Kepler excited to join Phillies: 'A bunch of ballers'
PHILADELPHIA -- Max Kepler had surgery in Philadelphia on Oct. 2 to repair a partially detached abdominal muscle that had bothered him since the summer.
He recovered in a hospital room, which featured a view of Citizens Bank Park in the distance. Kepler said Thursday that he thought about attending Game 1 of the National League Division Series between the Phillies and Mets on Oct. 6, but still medicated and unable to walk, he watched on TV instead.
“It wasn’t the right place at the right time, but you could definitely feel the energy even though you weren’t even there,” he said.
Kepler hopes to be playing left field at the Bank this October. He signed a one-year, $10 million contract with the Phillies late last month.
They said he will be their everyday left fielder.
“I feel I’d say 100 percent,” Kepler said. “I’m doing everything. I’m swinging, hitting, running, throwing. Pain free.”
Kepler discussed several topics on Thursday:
Why he chose Philadelphia
“To be honest, I just wanted to go to a team that was capable of winning and capable of going all the way into November,” he said. “And the Phillies have been a team that I’ve really looked to. Not just when we played against them, but also when they’re playing top-tier teams, the way they carry themselves. There’s a bunch of ballers on that team that I think I would learn from and just enjoy watching work.”
His health
Kepler noticed in the summer he wasn’t hitting the ball as hard as he had in the past. He couldn’t figure out why. Mechanical adjustments didn’t help, either.
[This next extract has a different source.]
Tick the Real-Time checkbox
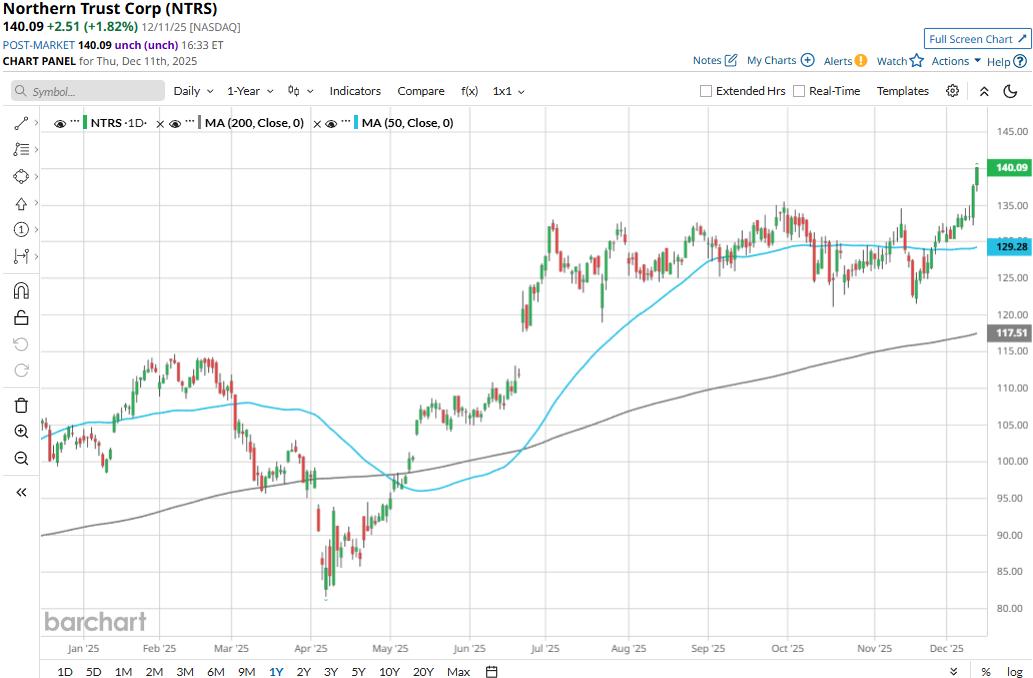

“I was trying to figure out why my whole hitting system was dipping,” he said.
Kepler dove for a ball in July and immediately felt pain in his left hip. Then his left knee started to bother him. He tried to play through the pain before he told the team in September that he could not continue.
Kepler called his October surgery “bilateral core repair.”
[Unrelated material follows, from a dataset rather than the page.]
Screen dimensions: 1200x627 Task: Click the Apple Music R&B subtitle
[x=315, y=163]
Kepler batted .253 with eight homers, 42 RBIs and a .682 OPS last season with the Twins. It was the second-lowest OPS of his career. If Kepler is healthy, he believes he will return to form offensively. From 2019-23, he batted .238 with 97 homers, 276 RBIs, a .770 OPS and a 110 OPS+.
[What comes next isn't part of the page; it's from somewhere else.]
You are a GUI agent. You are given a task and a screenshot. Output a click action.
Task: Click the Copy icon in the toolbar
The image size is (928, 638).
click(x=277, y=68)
That would work in the bottom half of the Phillies’ lineup.
Power
Kepler hit a career-high 36 homers in 2019, but he has not hit more than 24 in a season since.
“If I’m healthy, I’m fine,” he said. “When health isn’t an issue, then to me, the game is all mental. Finding a groove and riding that wave as long as I can has always been a project. You have to just keep making adjustments.”
Kepler plans to visit Phillies hitting coach Kevin Long in Arizona before Spring Training opens in mid-February.
“Hopefully we’ll be able to hone in on some things before camp starts,” Kepler said.
Hitting lefties
In his career, Kepler has a .778 OPS against righties and a .655 OPS against lefties.
The Phillies think he can hit both.
“I don’t view myself as someone who struggles against lefties,” Kepler said. “It varies. It depends on the year. There’s been obviously a couple years in my career when I struggled against lefties. But it’s not like I struggled every single year. … I think once a lefty [batter] routinely, consistently sees a lefty [pitcher], just like righties get to see righties, it comes easier. I hope I get the consistency to show and prove that I can lefties because I’m certain I can hit lefties.”
Left field
Kepler has played 1,034 games in the outfield in his big league career, including 927 in right field.
He hasn’t played left since 2015 with Double-A Chattanooga.
“I’m going to Clearwater [Fla.] early,” Kepler said. “I’m going to be out in left as soon as I can get there. Even now out here in Los Angeles, I’ll be tracking as soon as I can get on the field. I’m excited for it all. … I’m obviously a corner guy and I’m very easily adjustable. I’m not worried about the transition from right to left.”
The new kid
Kepler has spent his entire career with Minnesota, signing as an amateur free agent in 2009.
“I’m excited, a little nervous,” he said. “Also, I’d say, anxious just to walk into a room, almost like on the first day of school where I don’t know too many faces. … I think I’m going to have to open up more as a person and be more outgoing just to put myself out there. Because I do really want to build relationships. That’s necessary.”